It is obvious, therefore, that to such a case—that is, a judicial infraction of the constitutional inhibitions, after trial or final hearing has commenced—sect. 641 has no applicability. It was not intended to reach such cases. It left them to the revisory power of the higher courts of the State, and ultimately to the review of this court. We do not say that Congress could not have authorized the removal of such a case into the Federal courts at any stage of its proceeding, whenever a ruling should be made in it denying the equal protection of the laws to the defendant. Upon that subject it is unnecessary to affirm any thing. It is sufficient to say now that sect. 641 does not.
It is evident, therefore, that the denial or inability to enforce in the judicial tribunals of a State, rights secured to a defendant by any law providing for the equal civil rights of all persons citizens of the United States, of which sect. 641 speaks, is primarily, if not exclusively, a denial of such rights, or an inability to enforce them, resulting from the Constitution or laws of the State, rather than a denial first made manifest at the trial of the case. In other words, the statute has reference to a legislative denial or an inability resulting from it. Many such cases of denial might have been apprehended, and some existed. Colored men might have been, as they had been, denied a trial by jury. They might have been excluded by law from any jury summoned to try persons of their race, or the law might have denied to them the testimony of colored men in their favor, or process for summoning witnesses. Numerous other illustrations might be given. In all such cases a defendant can affirm, on oath, before trial, that he is denied the equal protection of the laws or equality of civil rights. But in the absence of constitutional or legislative impediments he cannot swear before his case comes to trial that his enjoyment of all his civil rights is denied to him. When he has only an apprehension that such rights will be withheld from him when his case shall come to trial, he cannot affirm that they are actually denied, or that he cannot enforce them. Yet such an affirmation is essential to his right to remove his case. By the express requirement of the statute his petition must set forth the facts upon which he bases his claim to have his case removed, and not merely his belief that he cannot enforce his rights at a subsequent stage of the proceedings. The statute was not, therefore, intended as a corrective of errors or wrongs committed by judicial tribunals in the administration of the law at the trial.

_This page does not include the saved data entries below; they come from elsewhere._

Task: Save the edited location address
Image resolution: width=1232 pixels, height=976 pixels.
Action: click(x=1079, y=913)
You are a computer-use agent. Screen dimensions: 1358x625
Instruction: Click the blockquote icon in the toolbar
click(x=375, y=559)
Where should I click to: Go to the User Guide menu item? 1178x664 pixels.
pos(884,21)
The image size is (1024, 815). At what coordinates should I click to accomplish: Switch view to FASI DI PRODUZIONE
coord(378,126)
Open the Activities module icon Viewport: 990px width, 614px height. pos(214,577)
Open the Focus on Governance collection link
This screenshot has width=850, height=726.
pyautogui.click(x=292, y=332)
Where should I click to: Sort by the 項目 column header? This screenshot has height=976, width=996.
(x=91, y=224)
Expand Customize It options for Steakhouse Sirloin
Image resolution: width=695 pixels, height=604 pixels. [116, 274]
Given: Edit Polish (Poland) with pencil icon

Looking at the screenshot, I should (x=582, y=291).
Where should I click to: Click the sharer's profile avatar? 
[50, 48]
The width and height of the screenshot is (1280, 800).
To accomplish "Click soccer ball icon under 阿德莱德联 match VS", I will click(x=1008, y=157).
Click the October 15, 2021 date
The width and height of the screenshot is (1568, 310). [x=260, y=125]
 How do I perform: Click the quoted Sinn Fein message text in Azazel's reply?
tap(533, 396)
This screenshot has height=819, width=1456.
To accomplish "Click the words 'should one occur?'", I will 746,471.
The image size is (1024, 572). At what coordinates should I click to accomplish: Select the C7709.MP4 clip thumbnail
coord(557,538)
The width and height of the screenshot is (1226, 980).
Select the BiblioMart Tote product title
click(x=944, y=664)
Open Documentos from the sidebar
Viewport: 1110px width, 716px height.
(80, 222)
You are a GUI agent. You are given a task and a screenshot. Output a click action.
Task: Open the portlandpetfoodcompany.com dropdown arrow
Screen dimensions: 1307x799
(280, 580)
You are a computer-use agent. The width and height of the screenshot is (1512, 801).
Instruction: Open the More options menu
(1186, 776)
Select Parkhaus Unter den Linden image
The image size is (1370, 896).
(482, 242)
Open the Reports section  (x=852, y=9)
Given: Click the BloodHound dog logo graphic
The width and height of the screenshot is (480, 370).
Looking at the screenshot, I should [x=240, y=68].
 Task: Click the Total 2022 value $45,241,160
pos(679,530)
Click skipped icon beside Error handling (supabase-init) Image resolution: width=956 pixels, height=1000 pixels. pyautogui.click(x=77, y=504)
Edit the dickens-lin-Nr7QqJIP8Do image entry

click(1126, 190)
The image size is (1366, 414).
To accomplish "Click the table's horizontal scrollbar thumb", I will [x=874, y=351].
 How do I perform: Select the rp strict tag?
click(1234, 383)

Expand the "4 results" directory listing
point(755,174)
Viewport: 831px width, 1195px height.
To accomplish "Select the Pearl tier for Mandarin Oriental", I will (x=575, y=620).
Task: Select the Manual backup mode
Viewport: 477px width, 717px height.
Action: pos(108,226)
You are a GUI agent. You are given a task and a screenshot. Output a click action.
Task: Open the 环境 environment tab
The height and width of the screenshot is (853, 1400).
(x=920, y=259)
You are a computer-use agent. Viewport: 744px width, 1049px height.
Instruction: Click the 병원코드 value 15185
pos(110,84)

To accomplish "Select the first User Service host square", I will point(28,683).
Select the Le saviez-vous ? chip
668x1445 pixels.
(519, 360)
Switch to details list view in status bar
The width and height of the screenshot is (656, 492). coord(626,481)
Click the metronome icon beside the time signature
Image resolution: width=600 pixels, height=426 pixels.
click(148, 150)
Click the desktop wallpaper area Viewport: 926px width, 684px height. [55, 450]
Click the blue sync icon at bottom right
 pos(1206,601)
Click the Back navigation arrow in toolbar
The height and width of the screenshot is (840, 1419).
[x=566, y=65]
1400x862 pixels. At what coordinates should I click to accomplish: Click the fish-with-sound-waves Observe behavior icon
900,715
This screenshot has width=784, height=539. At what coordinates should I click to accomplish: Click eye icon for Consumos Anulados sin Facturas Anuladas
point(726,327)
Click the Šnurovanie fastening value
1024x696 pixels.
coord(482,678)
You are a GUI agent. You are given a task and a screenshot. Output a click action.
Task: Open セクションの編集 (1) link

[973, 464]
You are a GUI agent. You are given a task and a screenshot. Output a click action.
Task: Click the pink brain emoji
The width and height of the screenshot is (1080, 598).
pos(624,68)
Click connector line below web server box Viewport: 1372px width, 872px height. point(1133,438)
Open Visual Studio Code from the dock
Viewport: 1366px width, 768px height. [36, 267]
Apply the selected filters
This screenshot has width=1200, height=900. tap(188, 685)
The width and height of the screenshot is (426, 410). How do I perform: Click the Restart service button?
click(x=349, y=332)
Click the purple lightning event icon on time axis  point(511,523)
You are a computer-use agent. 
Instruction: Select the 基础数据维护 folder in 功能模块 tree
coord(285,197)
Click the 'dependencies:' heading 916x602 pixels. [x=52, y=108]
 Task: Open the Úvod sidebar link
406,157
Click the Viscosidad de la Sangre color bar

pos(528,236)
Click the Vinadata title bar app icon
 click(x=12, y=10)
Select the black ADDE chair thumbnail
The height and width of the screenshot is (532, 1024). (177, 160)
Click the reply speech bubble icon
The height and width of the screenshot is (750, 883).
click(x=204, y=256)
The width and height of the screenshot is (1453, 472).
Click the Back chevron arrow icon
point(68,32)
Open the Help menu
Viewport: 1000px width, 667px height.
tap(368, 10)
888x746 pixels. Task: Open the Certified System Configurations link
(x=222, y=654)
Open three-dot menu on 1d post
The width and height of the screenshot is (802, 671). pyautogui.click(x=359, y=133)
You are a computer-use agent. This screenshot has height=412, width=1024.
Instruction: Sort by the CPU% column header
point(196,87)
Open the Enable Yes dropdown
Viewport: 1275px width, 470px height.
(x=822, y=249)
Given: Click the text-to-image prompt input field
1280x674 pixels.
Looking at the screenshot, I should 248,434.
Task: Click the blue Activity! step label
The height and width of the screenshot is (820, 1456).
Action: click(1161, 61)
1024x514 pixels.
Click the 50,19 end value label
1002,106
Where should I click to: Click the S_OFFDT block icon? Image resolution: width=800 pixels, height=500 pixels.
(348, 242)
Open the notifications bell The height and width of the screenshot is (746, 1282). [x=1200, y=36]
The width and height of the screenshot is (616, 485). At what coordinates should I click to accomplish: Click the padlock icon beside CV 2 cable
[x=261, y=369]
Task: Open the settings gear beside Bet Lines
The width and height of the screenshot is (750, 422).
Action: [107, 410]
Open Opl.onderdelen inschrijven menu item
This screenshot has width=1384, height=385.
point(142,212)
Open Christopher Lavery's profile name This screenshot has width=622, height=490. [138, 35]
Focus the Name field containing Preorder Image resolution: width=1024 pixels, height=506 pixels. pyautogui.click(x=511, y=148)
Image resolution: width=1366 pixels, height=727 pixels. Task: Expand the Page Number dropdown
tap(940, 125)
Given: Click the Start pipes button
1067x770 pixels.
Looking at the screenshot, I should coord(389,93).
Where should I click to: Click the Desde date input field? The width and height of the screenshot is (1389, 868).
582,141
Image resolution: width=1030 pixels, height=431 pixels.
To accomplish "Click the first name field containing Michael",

The petition of the two colored men for the removal of their case into the Federal court does not appear to have made any case for removal, if we are correct in our reading of the act of Congress. It did not assert, nor is it claimed now, that the Constitution or laws of Virginia denied to them any civil right, or stood in the way of their enforcing the equal protection of the laws. The law made no discrimination against them because of their color, nor any discrimination at all. The complaint is that there were no colored men in the jury that indicted them, nor in the petit jury summoned to try them. The petition expressly admitted that by the laws of the State all male citizens twenty-one years of age and not over sixty, who are entitled to vote and hold office under the Constitution and laws thereof, are made liable to serve as jurors. And it affirms (what is undoubtedly true) that this law allows the right, as well as requires the duty, of the race to which the petitioners belong to serve as jurors. It does not exclude colored citizens.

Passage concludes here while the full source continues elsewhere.